Miranda: Our friendship is, for me at least, a kind of ongoing conversation that we pick up and drop and pick up over and over again. It doesn’t ever end; it only pauses.
Zan: We never stopped being each other’s first call. When I sold my first book, I called my mom, I called my dad, and I called Miranda.
Beck: Was writing, and novel writing specifically, always the plan for both of you, and has it always been part of your friendship?
Miranda: We both write nonfiction and fiction. I tried to avoid being a writer for a really long time. I taught for a year, I worked in publishing for almost five years, and when I finally went to grad school to get my M.F.A., it was almost an admission of defeat. Whereas writing was a bigger and more constant part of Zan’s life that she didn’t try to run away from.

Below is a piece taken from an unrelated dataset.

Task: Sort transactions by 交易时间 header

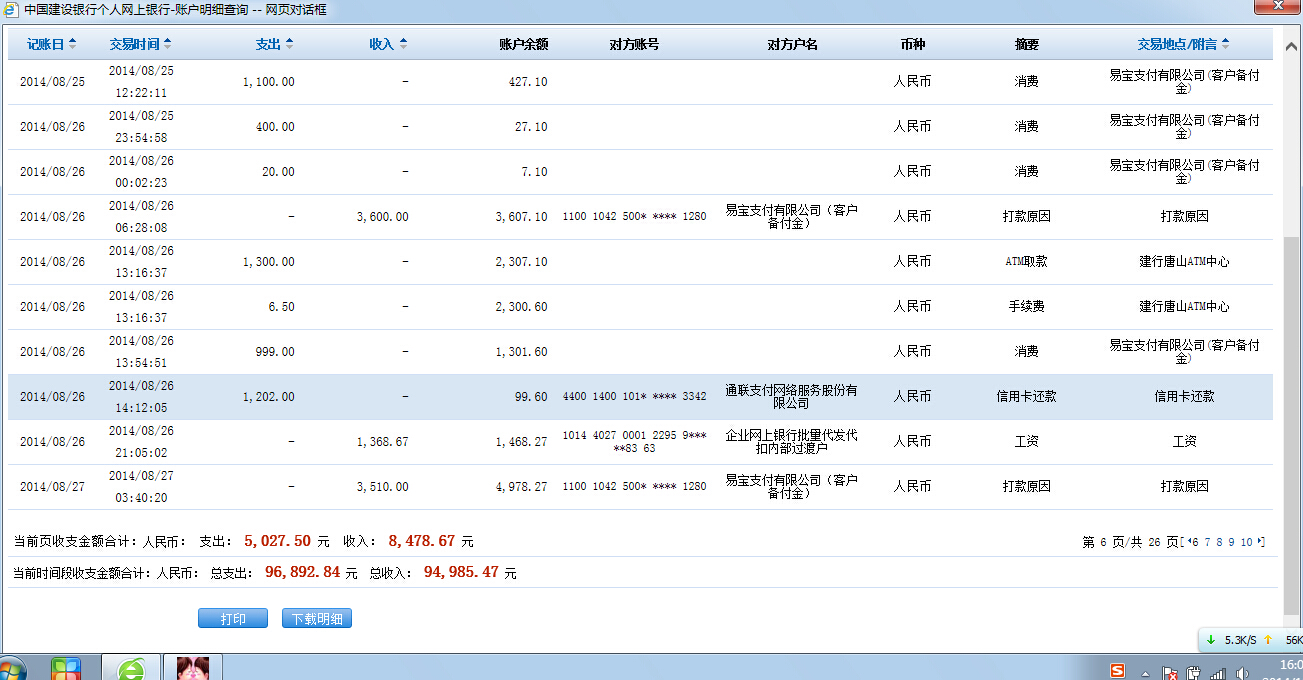Action: 140,44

It can be hard to be really close to someone who’s trying to do the same thing that you do. It helped that I got to be completely 100 percent unreservedly thrilled for Zan when she was first starting because I wasn’t trying to do the same thing. I wasn’t even feeling tempted to compare us in that way. It felt like I just got to be on her team without any of my own bullshit getting in the way.
Now I think it helps that Zan has a pretty specific beat. She’s a cultural critic, and I write more about books. Zan’s first four books are young adult, [while mine is for adults]. We are doing slightly different things.

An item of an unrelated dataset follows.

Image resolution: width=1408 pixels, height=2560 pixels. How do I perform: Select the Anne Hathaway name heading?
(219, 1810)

Zan: It’s funny to hear your version of it. In my mind, it was always like, Miranda’s the ambitious one. Miranda’s going to be successful.
Beck: What is your philosophy on sharing writing with friends while you’re working on it?

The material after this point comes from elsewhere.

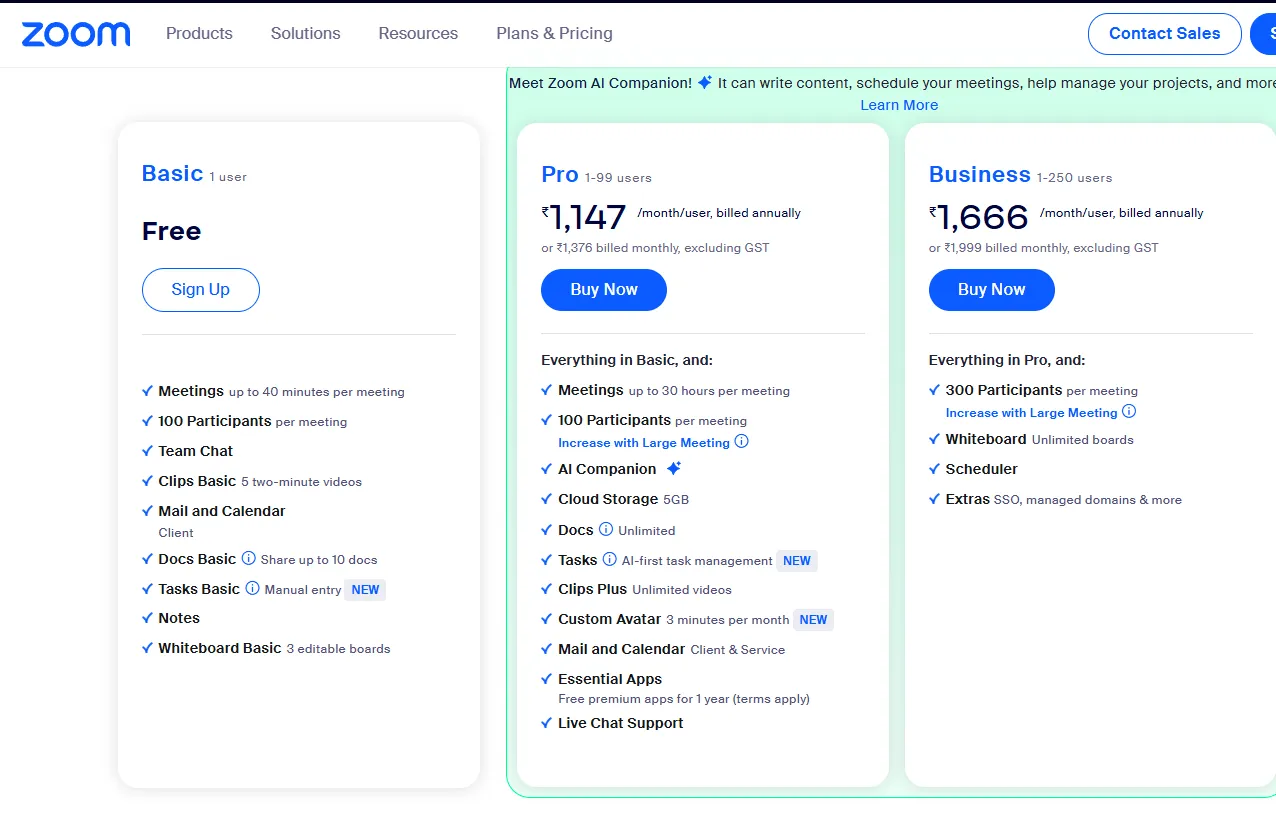Go to Plans & Pricing
Image resolution: width=1276 pixels, height=813 pixels.
pyautogui.click(x=554, y=34)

Miranda: I sent Zan a draft of my novel in a pretty early stage.
Zan: Miranda’s novel is a novel in stories. She sent them and said, “I think I actually wrote something good.” Then, of course—this is very Miranda—that was followed 24 hours later by, like, “Don’t read them. They’re garbage. Never mind.”
Miranda: I’m the kind of person who’s like, If I send someone I care about a piece of writing that is bad, they will realize that all of my writing is bad, and they will become very embarrassed to be friends with me and never contact me again.
Zan: I do remember reading it in a terrified fugue state because I was like, I can’t lie to her about this. She means too much to me; this means too much to both of us. If I think there are problems with this, I have to tell her. And I really didn’t want to. And then I loved it unreservedly, but it was scary.
Beck: I think there’s this idea in the culture that what friends are supposed to be, above all, is supportive. The question of when to support and when to challenge is a tough one.
Zan: We definitely fall on the challenge side of things.
Miranda: Most of the fights that we’ve had have fundamentally started with, “I think that this choice you’re making is hurting you.” Our most recent big fight was about a guy Zan was seeing. My concern about that relationship boiled down to “You’re behaving like a version of yourself I think you don’t actually want to be because you think that is a more appealing version to him.” That made me really sad and worried.